For Those of You Who Love Leg Day

Legs aren’t just for show. You need them to keep you up, move you side to side, take you up ad down the stairs of your apartment, help stabilize you as we leap up and down the stage on a single leg.

Unfortunately, even though performers spend copious amount of time working their legs out — during rehearsals, independent classes, gym training — they also tend to take their legs for granted. As a performer your legs can be your money makers; they can be the difference between you getting the job or someone else getting it... sooo it is your responsibility to make sure they are capable of performing optimally not just look good.

In conversations with many of my dancer clients, producers, and friends about their auditions experience, they often highlight the that one of the most important characteristic that initially separate them from the other performers standing next to them are their legs; their ability to use them proficiently in a multitude of ways whether it be to hold a position, create forms, and/or depict strength as they move on stage. So it goes without saying that dancers (and all performers alike) ought to train their bodies to be powerful tools from a two legged stance to a single legged stance.

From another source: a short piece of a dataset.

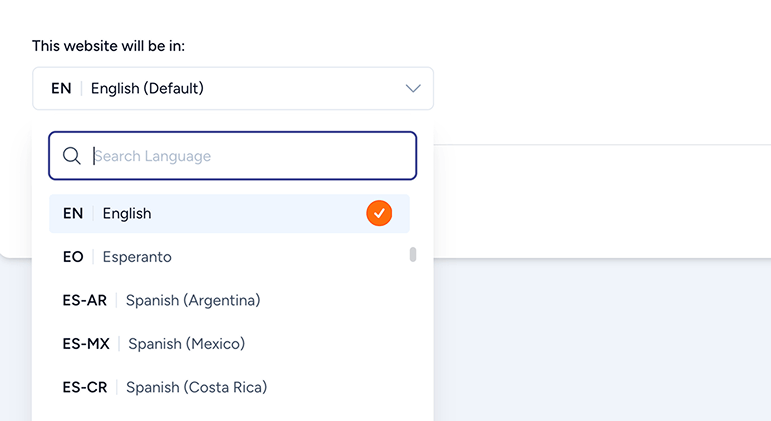Viewport: 771px width, 421px height.
Task: Click the language list scrollbar thumb
Action: coord(413,255)
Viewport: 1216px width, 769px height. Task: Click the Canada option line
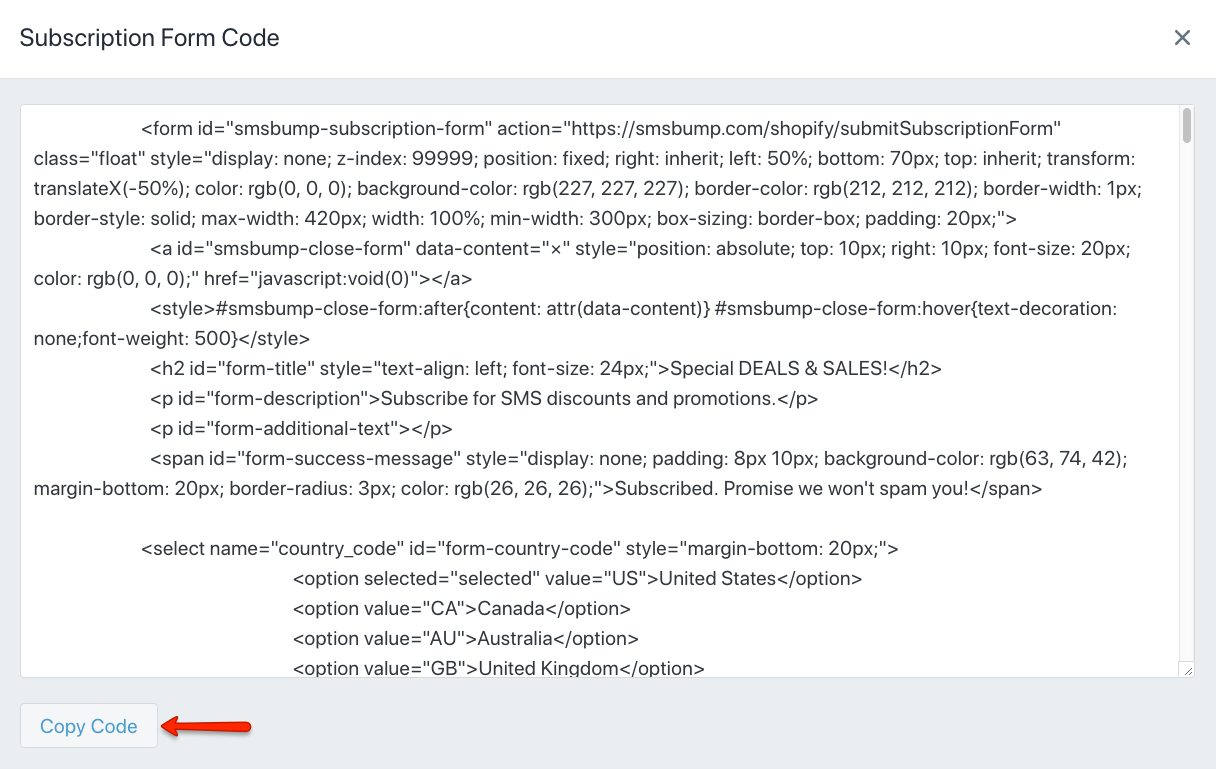coord(462,608)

You must be able to depict an unified mastery of movement from the bottom up.

Simultaneously, you have to ensure you can maintain your mobility and ability to be dynamic and light (springy). Your leg training should encompass momentum absorption and force production, which develops stabilization of your knees and ankles during landing so you can then take that momentum and turn it into the force needed to do the next move.

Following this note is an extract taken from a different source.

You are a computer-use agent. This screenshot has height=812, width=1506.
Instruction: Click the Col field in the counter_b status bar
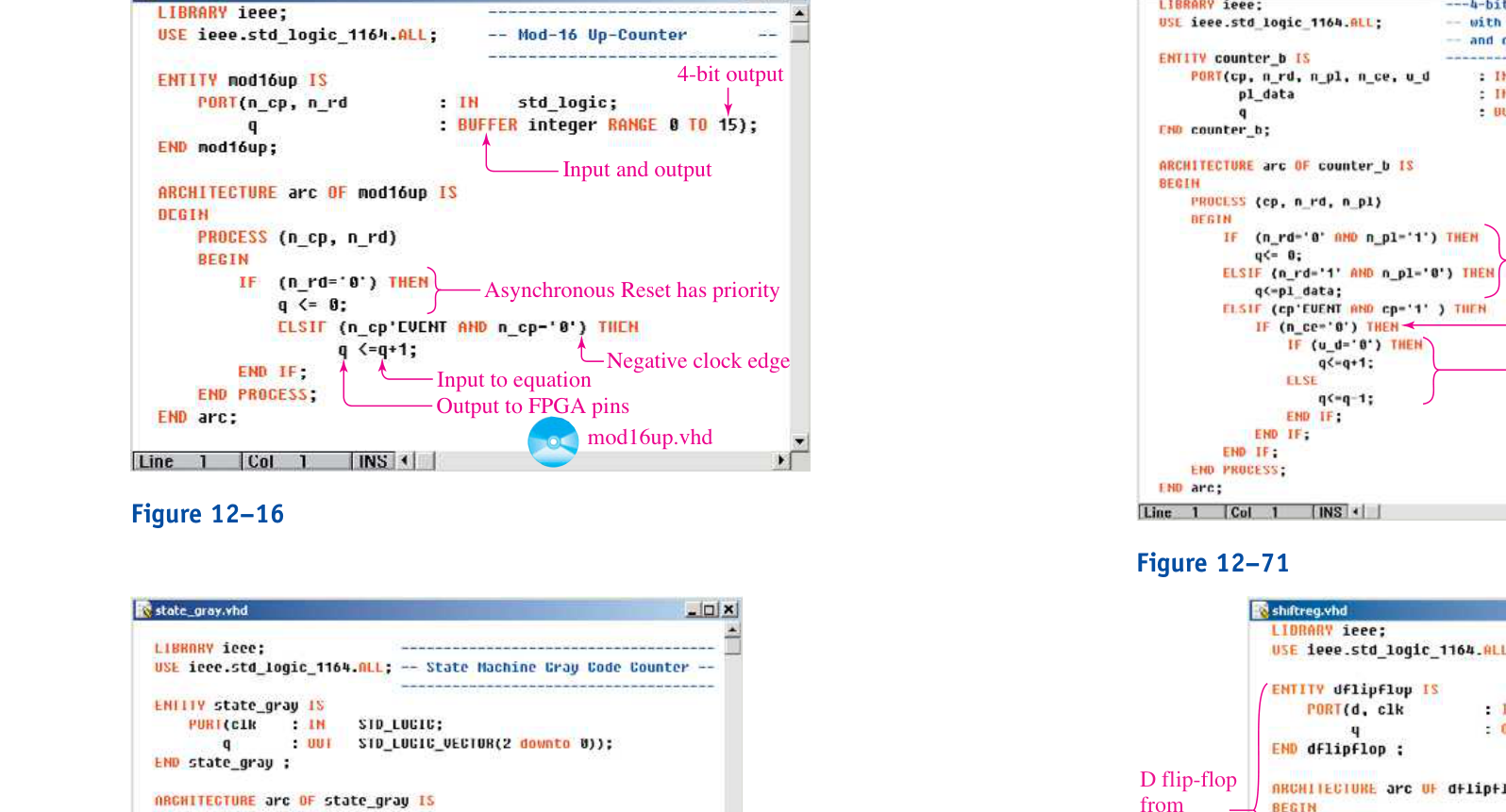(x=1268, y=512)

If you think about it, We don’t operate in two legs only.

When we move, we move one leg at a time, when we jump we can jump with both legs or with a single leg, when we land we land with either two legs or a single leg.
So it goes without saying that as performers your legs MUST be strong enough to not only hold you up against gravity, but also have the strength to overtake gravity and further empower you to jump and run and leap as much and as high as you want.

But here is where I see a lot of performers go wrong. The idea that what you do in the gym or during your workouts must be functionally applicable to how you move is taken to an extreme and it shows up in the training I often see performers do on their own. Performers’ workouts often mimic the movements performed during their dance routines. You see it when dancers are perform different versions of an arabesque while rowing a dumbbell while balancing on a BOSU ball… This despite what you may think has no translation what so ever to you improving mobility, single leg strength, hip stability or ankle stability, and most definitely not working on your back muscles either.

I ask you to not be fooled by the idea that your workouts should replicate what you do in the theater or your classes. Strength training before, between or during show runs is meant to complement what your demands are, specific to your craft as an artist and performer. The purpose is to improve your strengths and strengthen your weaknesses by providing a different type of stimulus to your body so it can augment it’s resiliency and versatility as a tool for your art.

Keep this in mind:
If you dance, walk and live with your hips rotated to the outside, but refuse to learn how to move your hips and legs the opposite way because you’re only training outward rotation for dance and performance... then all you are doing is taking your body down a path of impending hip injuries, poor hip and lower back health and possibly a shorter performance career.

Stop looking for better results in redundancies.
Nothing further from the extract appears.